* DIRECTIONS *
Without omitting anything, copy every entry word for word.

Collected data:

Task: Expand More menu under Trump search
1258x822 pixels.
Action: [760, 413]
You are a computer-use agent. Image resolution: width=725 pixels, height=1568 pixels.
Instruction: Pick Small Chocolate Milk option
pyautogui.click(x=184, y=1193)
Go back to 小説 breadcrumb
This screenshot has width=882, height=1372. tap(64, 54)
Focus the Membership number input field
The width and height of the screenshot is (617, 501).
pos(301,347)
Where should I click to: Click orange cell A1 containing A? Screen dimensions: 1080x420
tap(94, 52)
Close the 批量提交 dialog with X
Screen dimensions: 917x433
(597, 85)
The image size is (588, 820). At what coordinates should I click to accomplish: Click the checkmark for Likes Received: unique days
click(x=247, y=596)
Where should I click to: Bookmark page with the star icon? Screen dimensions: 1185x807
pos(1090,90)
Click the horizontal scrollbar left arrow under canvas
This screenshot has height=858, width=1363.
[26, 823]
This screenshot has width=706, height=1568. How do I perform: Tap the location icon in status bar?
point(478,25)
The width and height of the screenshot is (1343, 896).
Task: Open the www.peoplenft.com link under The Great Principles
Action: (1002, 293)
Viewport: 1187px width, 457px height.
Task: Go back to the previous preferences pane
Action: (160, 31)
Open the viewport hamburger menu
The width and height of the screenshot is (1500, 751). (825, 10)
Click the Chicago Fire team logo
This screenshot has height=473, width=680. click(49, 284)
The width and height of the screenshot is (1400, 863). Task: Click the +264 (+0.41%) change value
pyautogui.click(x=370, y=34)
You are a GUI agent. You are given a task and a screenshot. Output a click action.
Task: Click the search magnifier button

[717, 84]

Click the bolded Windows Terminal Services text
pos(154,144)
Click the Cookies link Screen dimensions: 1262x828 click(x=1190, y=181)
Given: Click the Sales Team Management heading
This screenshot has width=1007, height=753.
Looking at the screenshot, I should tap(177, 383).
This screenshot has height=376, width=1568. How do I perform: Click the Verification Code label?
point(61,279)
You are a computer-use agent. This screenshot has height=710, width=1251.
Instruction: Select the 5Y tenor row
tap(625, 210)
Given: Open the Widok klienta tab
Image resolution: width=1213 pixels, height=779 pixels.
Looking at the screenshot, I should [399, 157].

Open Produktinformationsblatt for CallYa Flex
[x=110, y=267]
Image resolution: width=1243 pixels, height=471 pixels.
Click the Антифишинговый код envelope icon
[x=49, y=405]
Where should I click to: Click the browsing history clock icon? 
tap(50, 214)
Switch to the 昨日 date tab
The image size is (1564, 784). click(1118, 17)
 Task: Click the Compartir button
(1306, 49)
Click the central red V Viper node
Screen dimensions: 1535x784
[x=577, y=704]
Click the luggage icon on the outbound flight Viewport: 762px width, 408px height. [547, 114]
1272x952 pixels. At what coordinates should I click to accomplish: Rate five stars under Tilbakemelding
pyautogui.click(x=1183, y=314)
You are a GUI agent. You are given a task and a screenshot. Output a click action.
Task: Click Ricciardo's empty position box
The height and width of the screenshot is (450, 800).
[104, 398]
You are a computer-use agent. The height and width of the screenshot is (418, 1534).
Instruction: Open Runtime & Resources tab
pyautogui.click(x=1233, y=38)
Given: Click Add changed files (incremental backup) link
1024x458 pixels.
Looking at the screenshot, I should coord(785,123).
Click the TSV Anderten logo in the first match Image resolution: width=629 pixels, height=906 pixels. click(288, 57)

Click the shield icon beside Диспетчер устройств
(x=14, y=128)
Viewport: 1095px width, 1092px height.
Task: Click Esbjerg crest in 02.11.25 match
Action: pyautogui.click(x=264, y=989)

* EXPECTED OUTPUT *
Task: Expand More menu under Trump search
1258x822 pixels.
Action: [760, 413]
You are a computer-use agent. Image resolution: width=725 pixels, height=1568 pixels.
Instruction: Pick Small Chocolate Milk option
pyautogui.click(x=184, y=1193)
Go back to 小説 breadcrumb
This screenshot has width=882, height=1372. tap(64, 54)
Focus the Membership number input field
The width and height of the screenshot is (617, 501).
pos(301,347)
Where should I click to: Click orange cell A1 containing A? Screen dimensions: 1080x420
tap(94, 52)
Close the 批量提交 dialog with X
Screen dimensions: 917x433
(597, 85)
The image size is (588, 820). At what coordinates should I click to accomplish: Click the checkmark for Likes Received: unique days
click(x=247, y=596)
Where should I click to: Bookmark page with the star icon? Screen dimensions: 1185x807
pos(1090,90)
Click the horizontal scrollbar left arrow under canvas
This screenshot has height=858, width=1363.
[26, 823]
This screenshot has width=706, height=1568. How do I perform: Tap the location icon in status bar?
point(478,25)
The width and height of the screenshot is (1343, 896).
Task: Open the www.peoplenft.com link under The Great Principles
Action: (1002, 293)
Viewport: 1187px width, 457px height.
Task: Go back to the previous preferences pane
Action: (160, 31)
Open the viewport hamburger menu
The width and height of the screenshot is (1500, 751). (825, 10)
Click the Chicago Fire team logo
This screenshot has height=473, width=680. click(49, 284)
The width and height of the screenshot is (1400, 863). Task: Click the +264 (+0.41%) change value
pyautogui.click(x=370, y=34)
You are a GUI agent. You are given a task and a screenshot. Output a click action.
Task: Click the search magnifier button

[717, 84]

Click the bolded Windows Terminal Services text
pos(154,144)
Click the Cookies link Screen dimensions: 1262x828 click(x=1190, y=181)
Given: Click the Sales Team Management heading
This screenshot has width=1007, height=753.
Looking at the screenshot, I should tap(177, 383).
This screenshot has height=376, width=1568. How do I perform: Click the Verification Code label?
point(61,279)
You are a computer-use agent. This screenshot has height=710, width=1251.
Instruction: Select the 5Y tenor row
tap(625, 210)
Given: Open the Widok klienta tab
Image resolution: width=1213 pixels, height=779 pixels.
Looking at the screenshot, I should [399, 157].

Open Produktinformationsblatt for CallYa Flex
[x=110, y=267]
Image resolution: width=1243 pixels, height=471 pixels.
Click the Антифишинговый код envelope icon
[x=49, y=405]
Where should I click to: Click the browsing history clock icon? 
tap(50, 214)
Switch to the 昨日 date tab
The image size is (1564, 784). click(1118, 17)
 Task: Click the Compartir button
(1306, 49)
Click the central red V Viper node
Screen dimensions: 1535x784
[x=577, y=704]
Click the luggage icon on the outbound flight Viewport: 762px width, 408px height. [547, 114]
1272x952 pixels. At what coordinates should I click to accomplish: Rate five stars under Tilbakemelding
pyautogui.click(x=1183, y=314)
You are a GUI agent. You are given a task and a screenshot. Output a click action.
Task: Click Ricciardo's empty position box
The height and width of the screenshot is (450, 800).
[104, 398]
You are a computer-use agent. The height and width of the screenshot is (418, 1534).
Instruction: Open Runtime & Resources tab
pyautogui.click(x=1233, y=38)
Given: Click Add changed files (incremental backup) link
1024x458 pixels.
Looking at the screenshot, I should coord(785,123).
Click the TSV Anderten logo in the first match Image resolution: width=629 pixels, height=906 pixels. click(288, 57)

Click the shield icon beside Диспетчер устройств
(x=14, y=128)
Viewport: 1095px width, 1092px height.
Task: Click Esbjerg crest in 02.11.25 match
Action: pyautogui.click(x=264, y=989)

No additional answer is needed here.